WHAT YOU WILL DO: Print the entries below word for word; the pictures stay out of your copy.

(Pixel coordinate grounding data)
= = = = = = =
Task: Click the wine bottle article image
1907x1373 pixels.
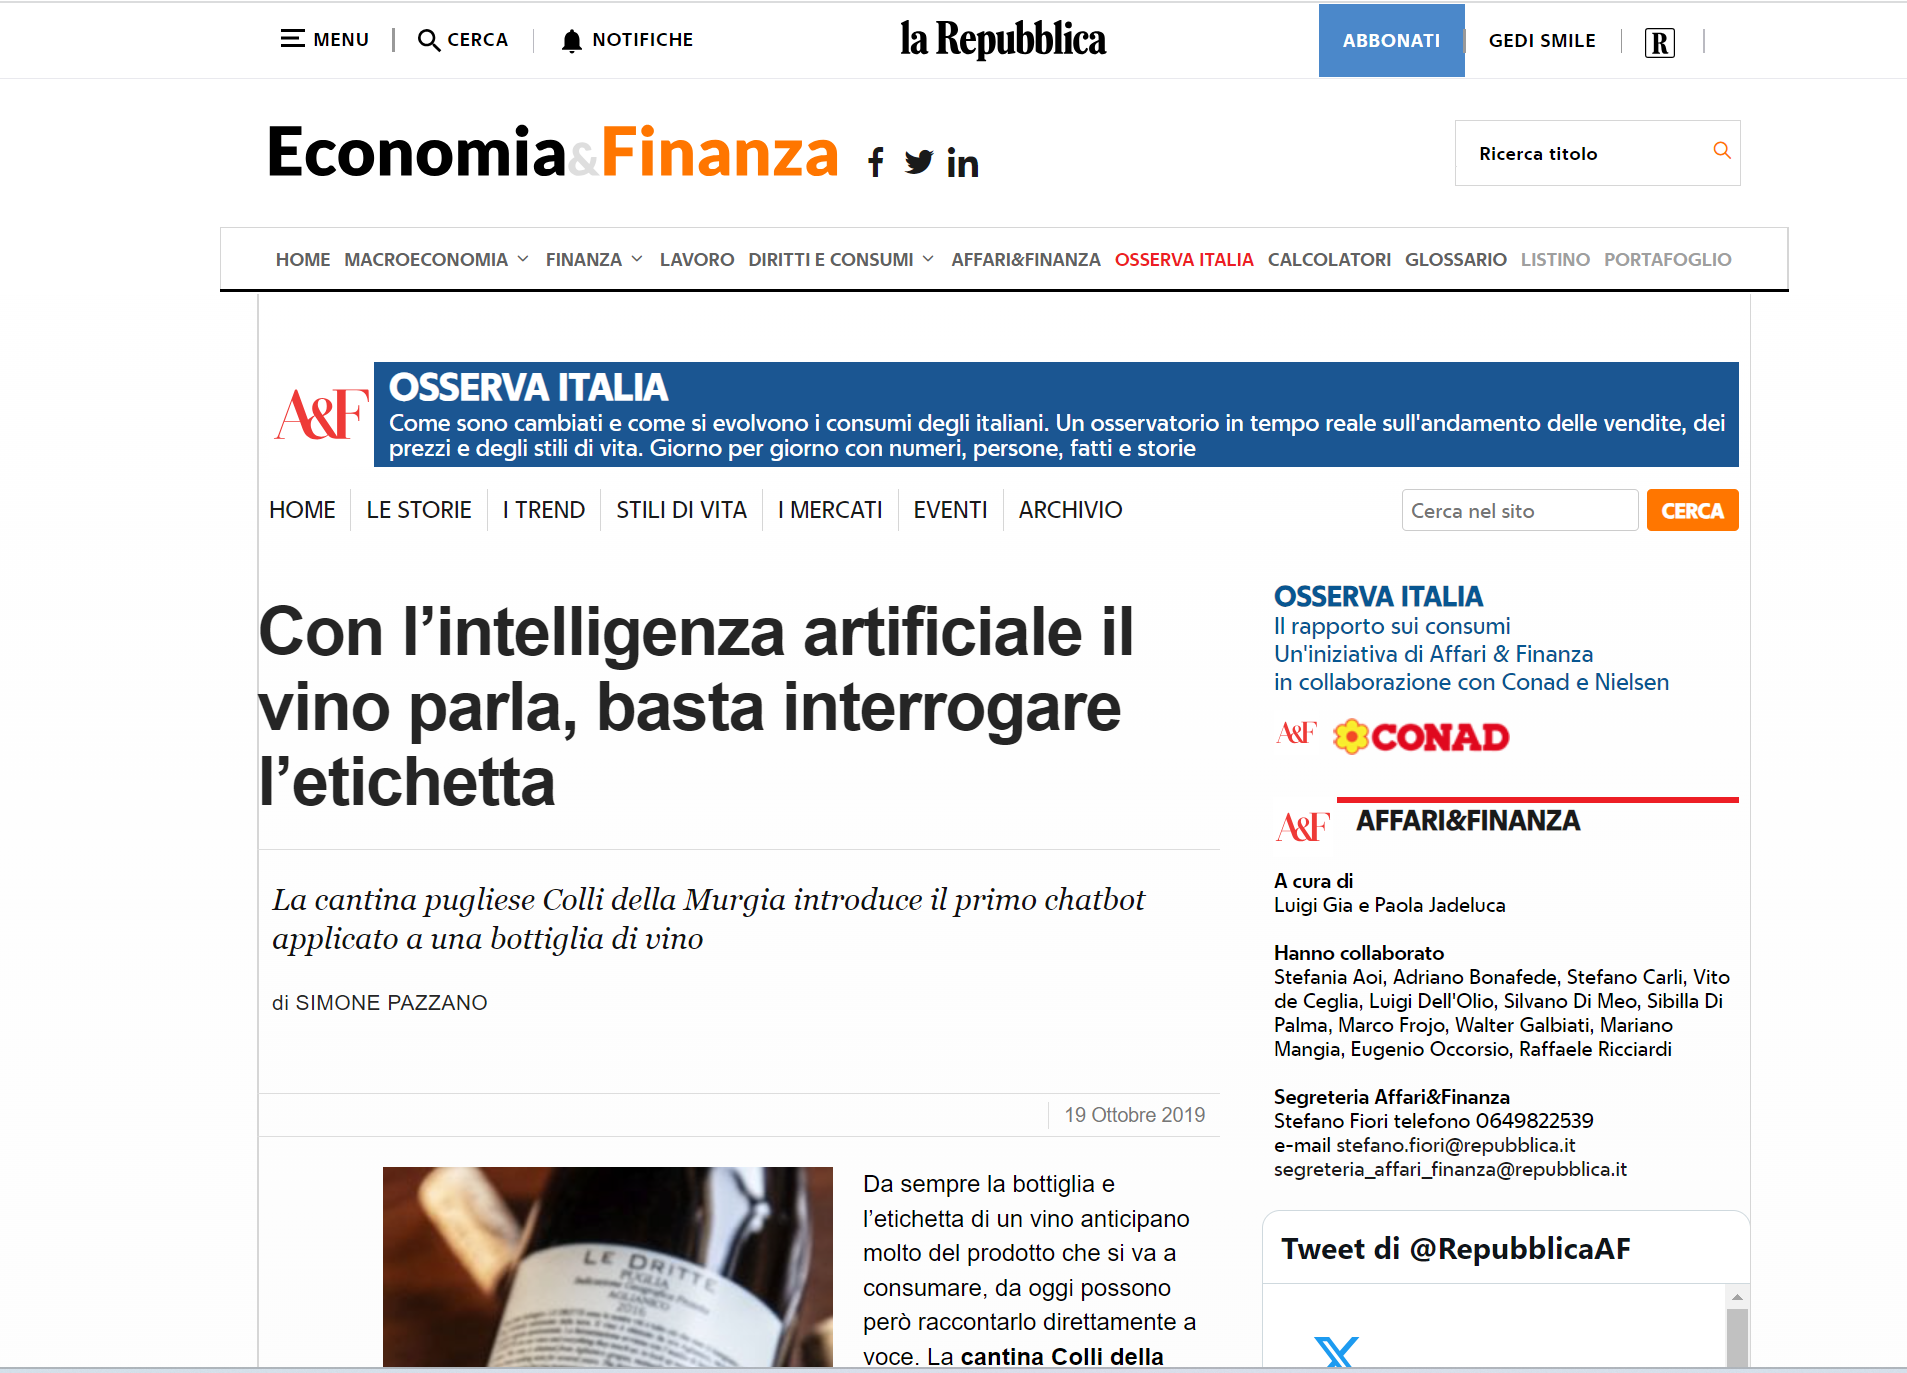Action: (x=607, y=1266)
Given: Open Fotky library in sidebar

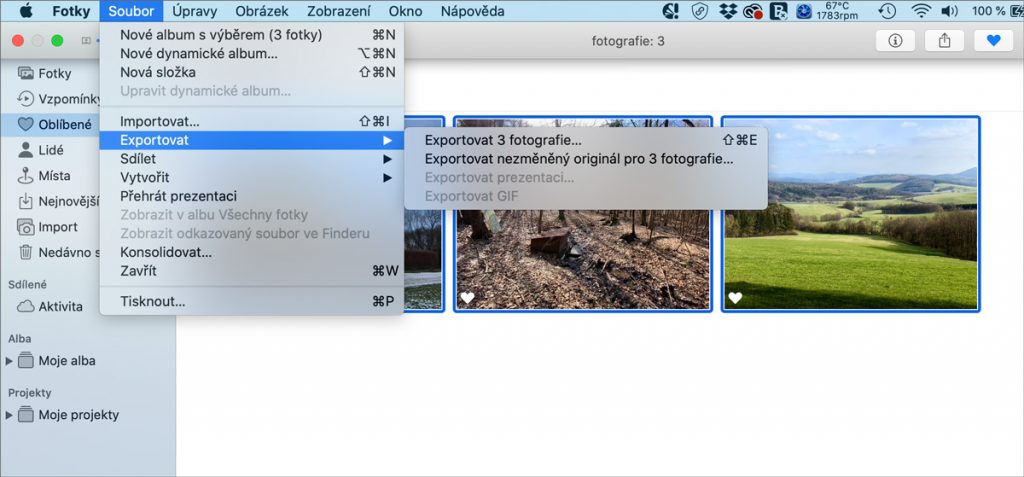Looking at the screenshot, I should [x=53, y=73].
= = = = = = =
RESPONSE AREA:
Task: Click the wine bottle article image
1907x1373 pixels.
Action: (x=607, y=1266)
Given: Open Fotky library in sidebar

Looking at the screenshot, I should [x=53, y=73].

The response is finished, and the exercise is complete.